I’ve already written some about Malta—all the planning it took to get there, the fact that the thing that sparked my interest in going there, the Hal Soflieni Hypogeum, turned out to be closed for renovation; waking up to the US election results, and visiting the immigration office to (half-jokingly) see if I could claim political asylum.
But before I leave Rome, check out this photo that’s now my login screen.
Up til now, the screens have all been nature scenes. I’ve been writing about Rome; does Microsoft somehow know that, and tailor its screen art to me? Why? The image isn’t for sale. I know the mega tech companies are harvesting my data all the time, but it’s creepy when it’s this blatant. When I begin to write about Malta, we’ll see if they throw up a photo from there. Maybe it’s just a coincidence.
I’ve also written about the adventure of booking a flight on Ryanair. I had never flown Ryanair that I remembered. I don’t have any problem with their business model—sell the cheapest flights; make profit on the extras. I was curious how the actual flight experience would be.
The first thing I noted was that the seats were roomier and cushier than on US airlines. What the ? I had expected them to be even more cramped, if that was possible. Maybe these flights were the exception, or maybe we were on ancient planes.
The main difference between a Ryanair flight and other flights I’ve been on is the advertising. There were ads on the seatback, in my face, and on the overhead bins—promoting—what else? Ryanair vacations.

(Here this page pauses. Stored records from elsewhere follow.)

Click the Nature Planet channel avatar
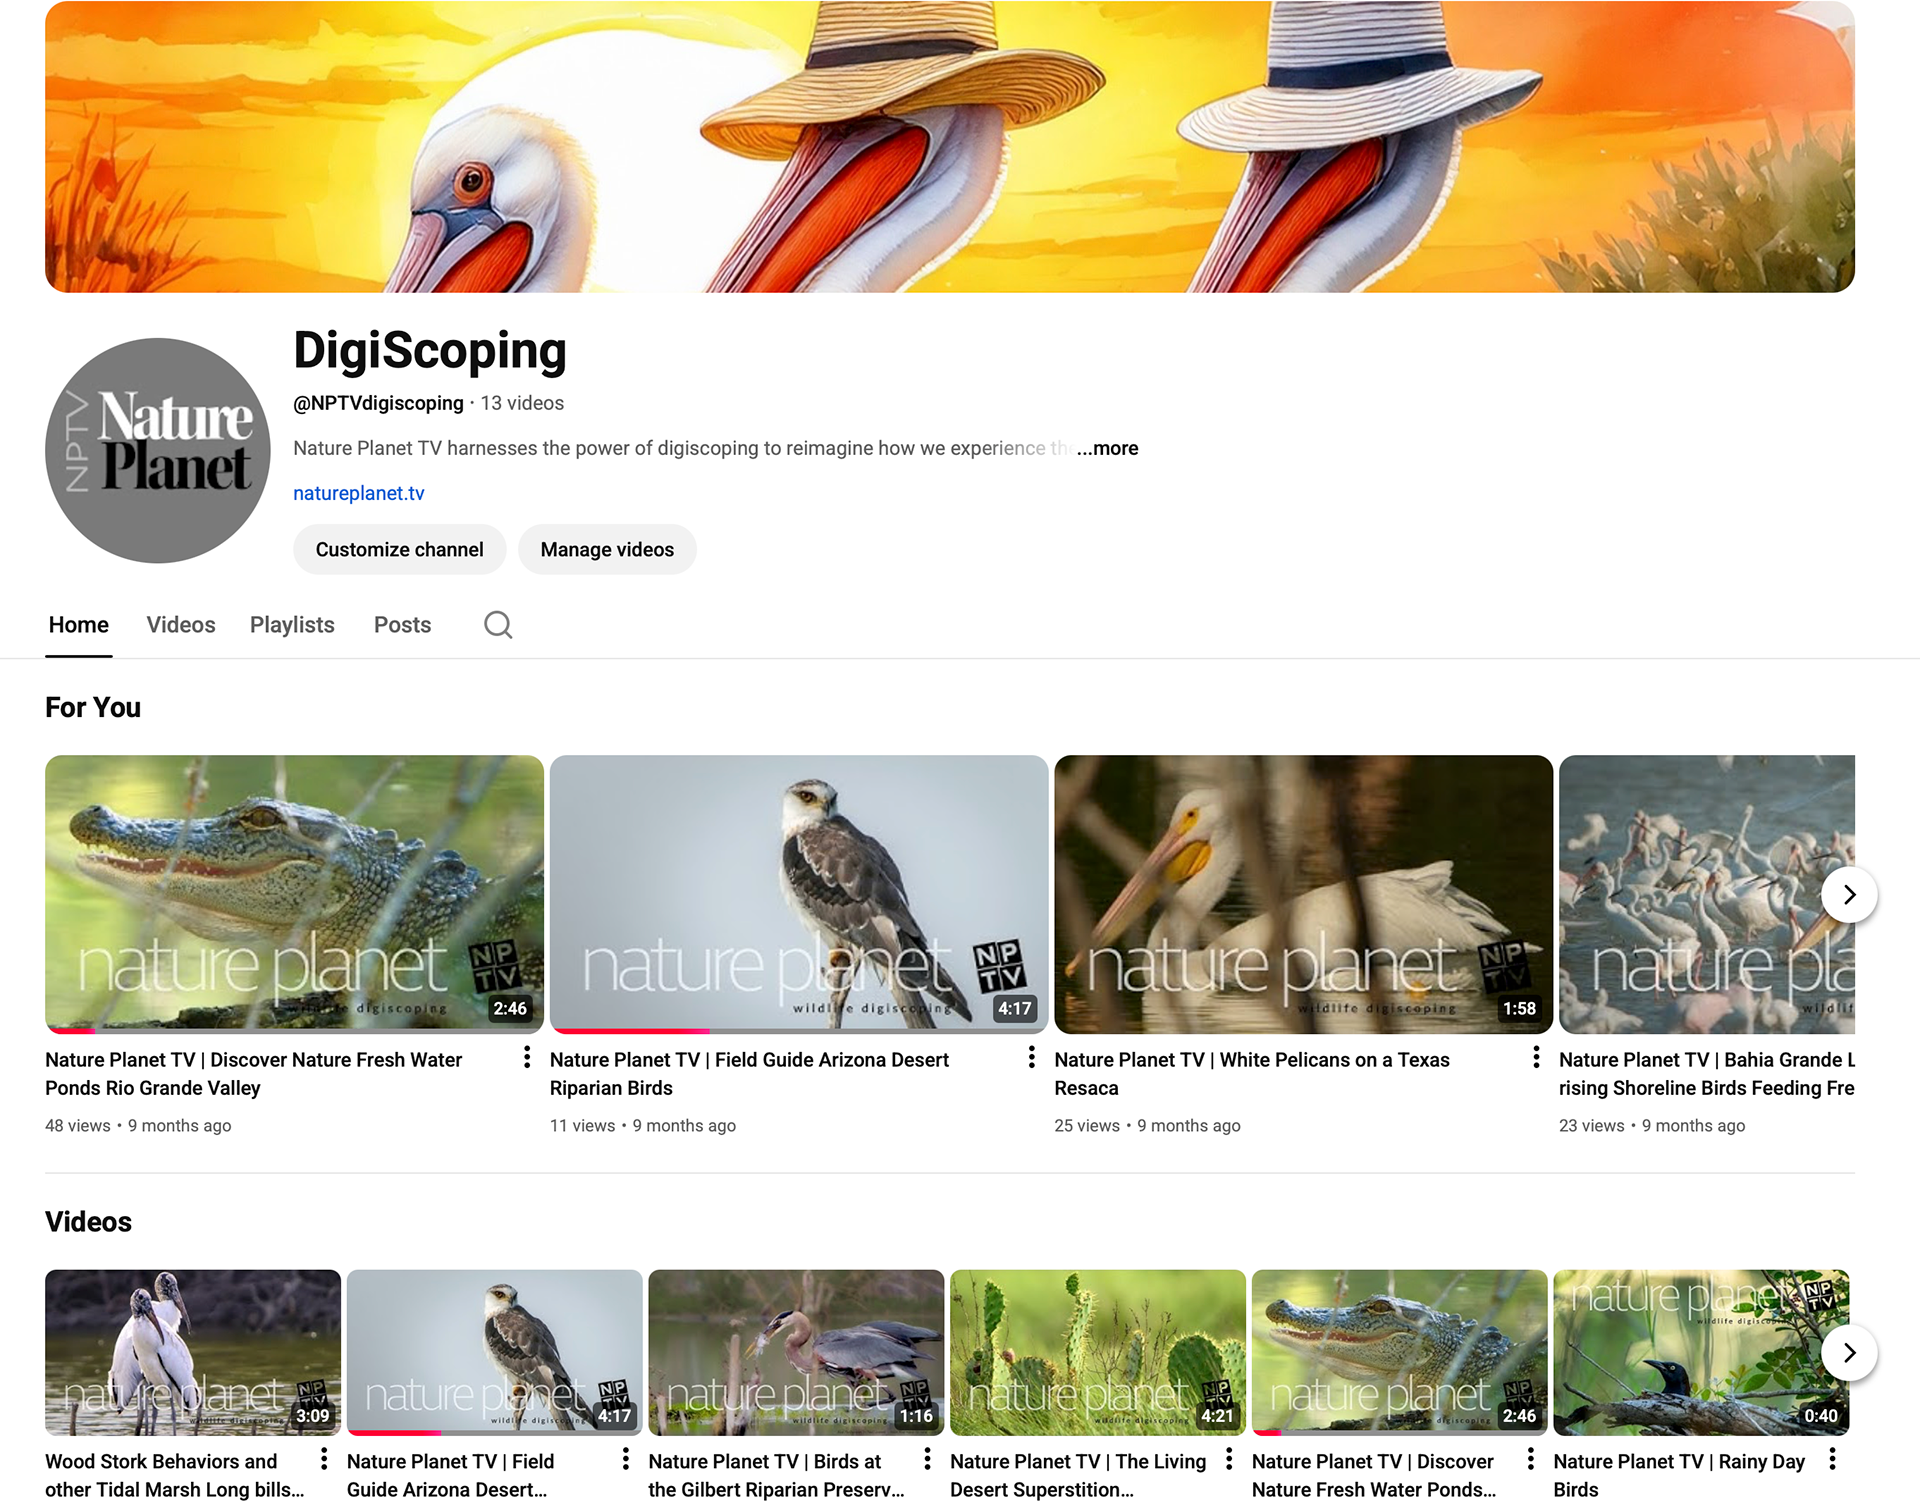1920x1501 pixels. (158, 450)
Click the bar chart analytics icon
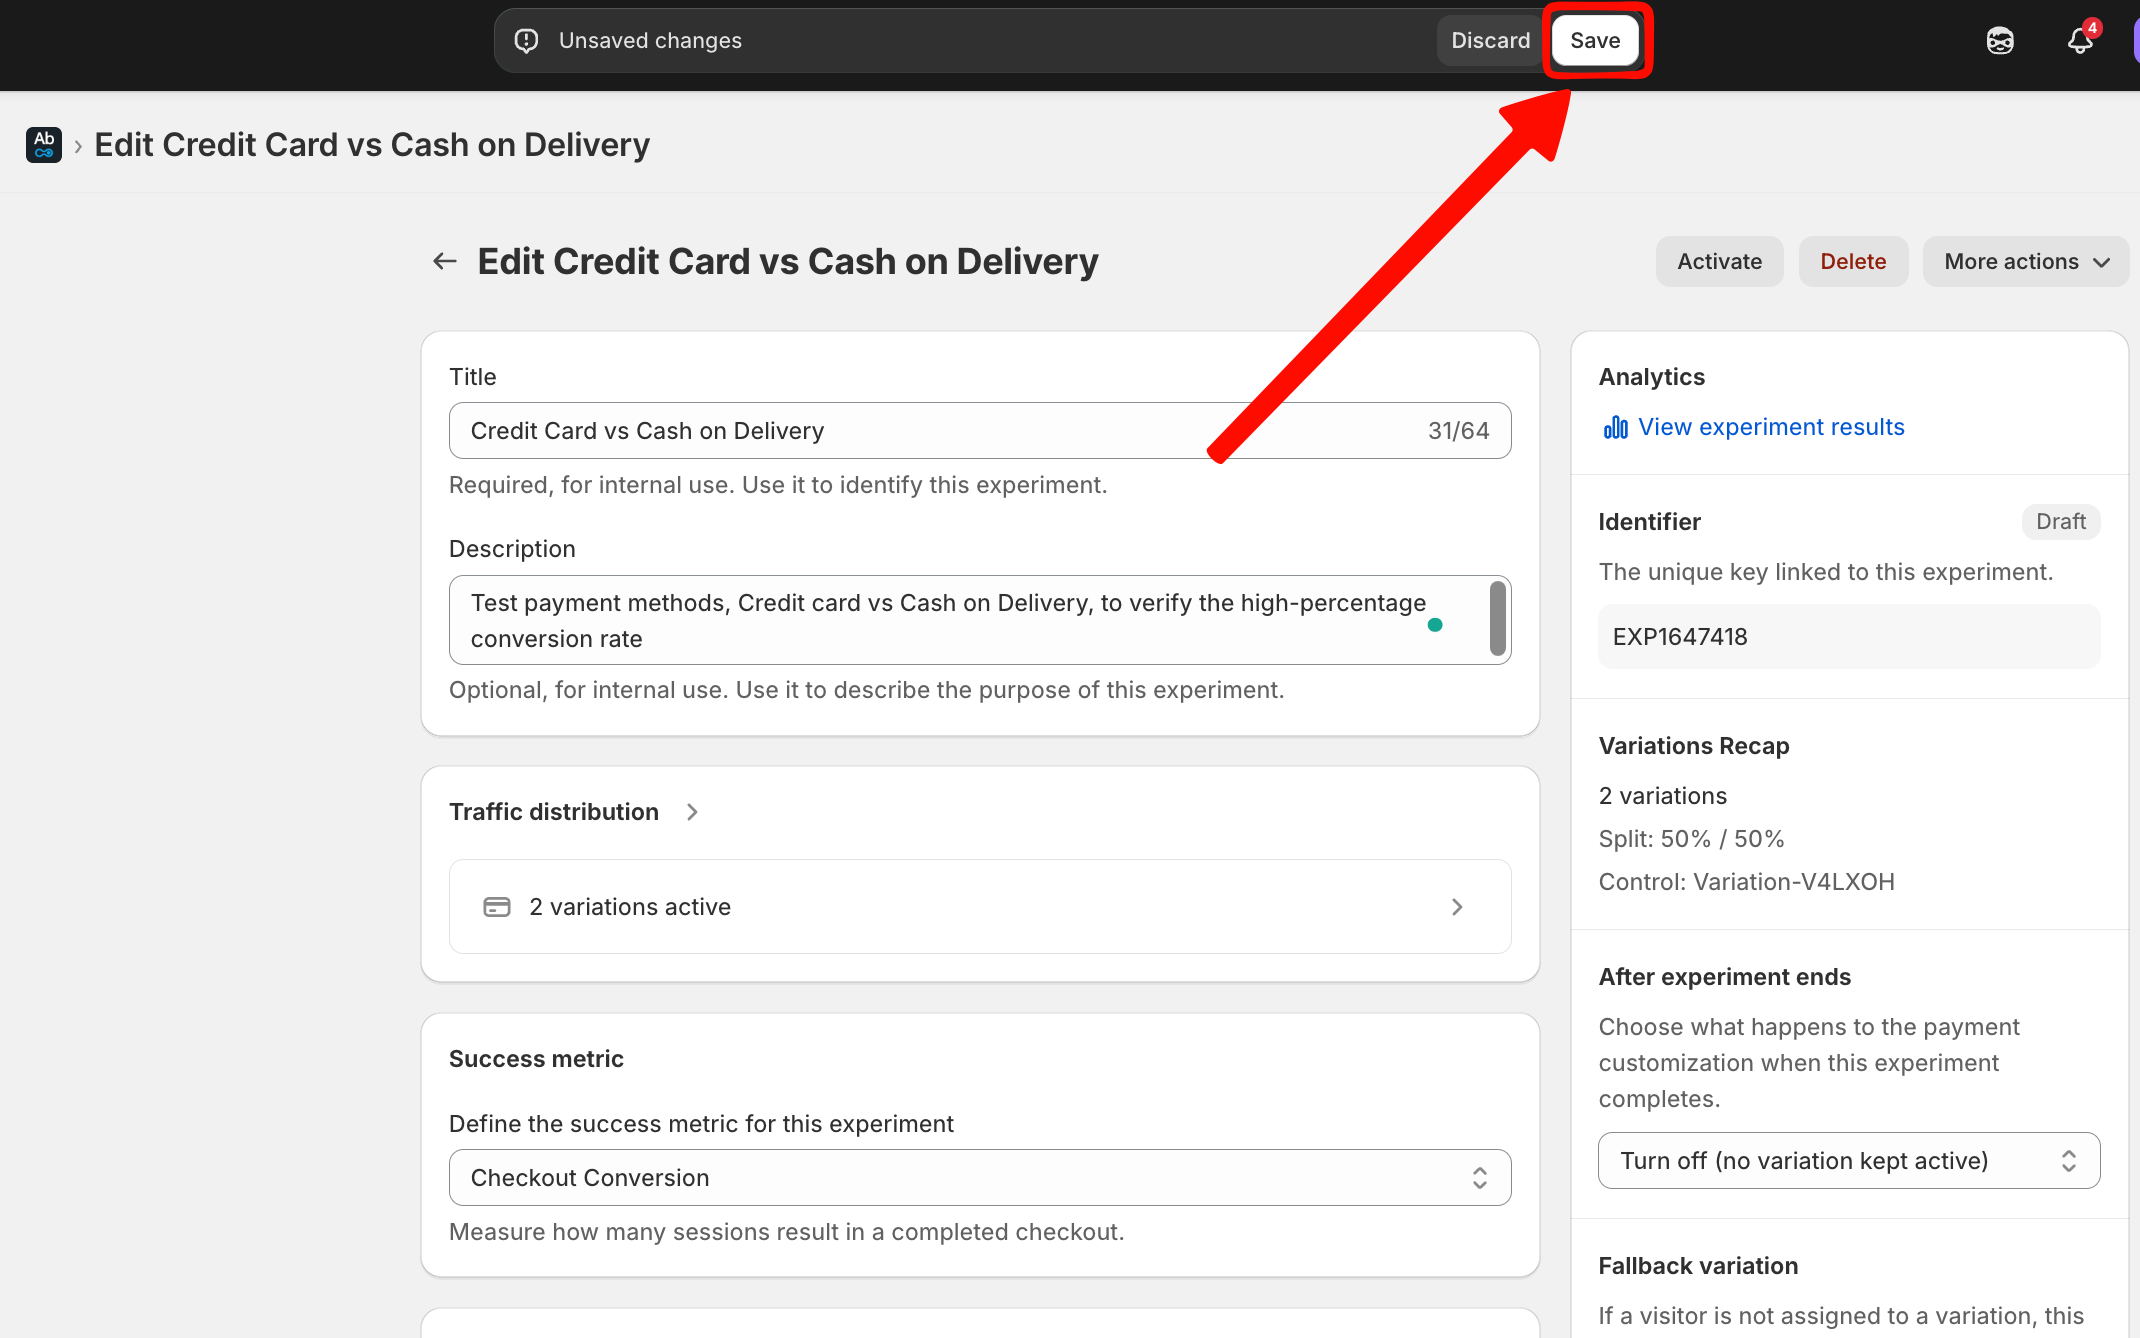This screenshot has width=2140, height=1338. tap(1615, 428)
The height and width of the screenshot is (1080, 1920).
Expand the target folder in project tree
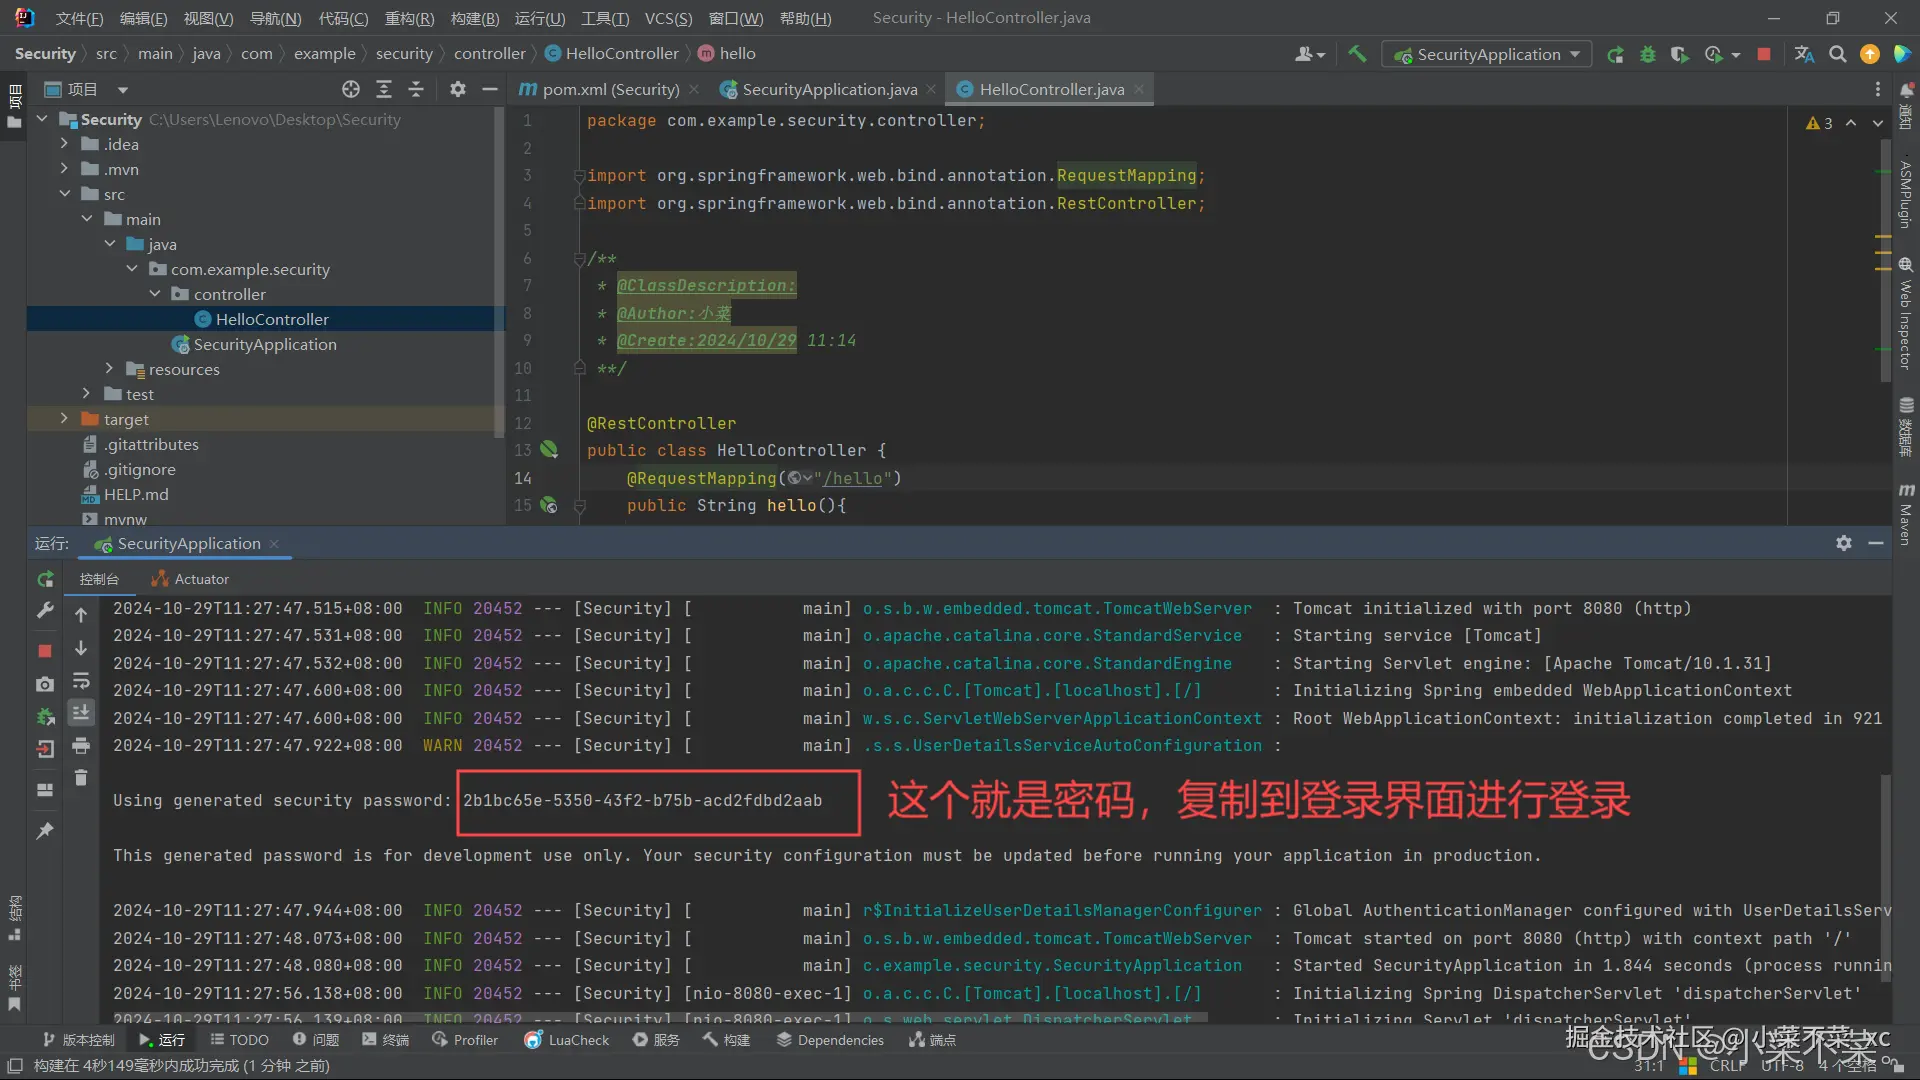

Food and drink was for sale only, and then there was the cart with perfumes and watches and other luxury goods.
Who books a €50 cheapo flight on Ryanair, then buys a €200 1-ounce bottle of Dior Poison on board? No one, on any flight I’ve ever been on. But people must do it. This stuff is shilled by all airlines, but on other airlines it’s done once, half-heartedly, as though the flight attendants are embarrassed to do it. On Ryanair they walked up and down the aisles repeatedly throughout the flight and are very assertive. Maybe they’re on commission?
My flight from Rome to Catania was an hour late taking off. There was no explanation. After we took off the pilot said casually, “Sorry about that delay; it’ll put us into Catania about an hour and a half past schedule.”
My connection was tight. I flagged down a flight attendant and made what I thought was a reasonable request. I was mid-plane. Could they let me off first when we landed, so I could run to catch my next Ryanair flight? She looked puzzled, as though no one had ever asked anything like this before. She examined my boarding passes, then shook her head. “No, we can’t make a special exception for you.” As if I was trying to scam her.
“All Ryanair flights are separate, so you’ll have to claim your bag in Catania, check in again, and go through security again.”
“You’re going to miss your next flight no matter what.” She gave me an unsympathetic smile and abruptly walked away.
My heart started pounding and my thoughts racing withthe What Ifs? What if there wasn’t another flight to Malta that day? What if there was, but Ryanair didn’t take responsibility for me missing the first one and made me pay again? What if they charged me a million dollars? What if I never got to Malta? What if I never got to Spain to meet Lynn?
In the end, my second flight was also over an hour late so I had no trouble catching it.
It could have been worse. I could have been in this prison bus waiting to board that flight you never want to be on. It’s painted all black. Really? Was that necessary? Seems a little melodramatic and trite at the same time.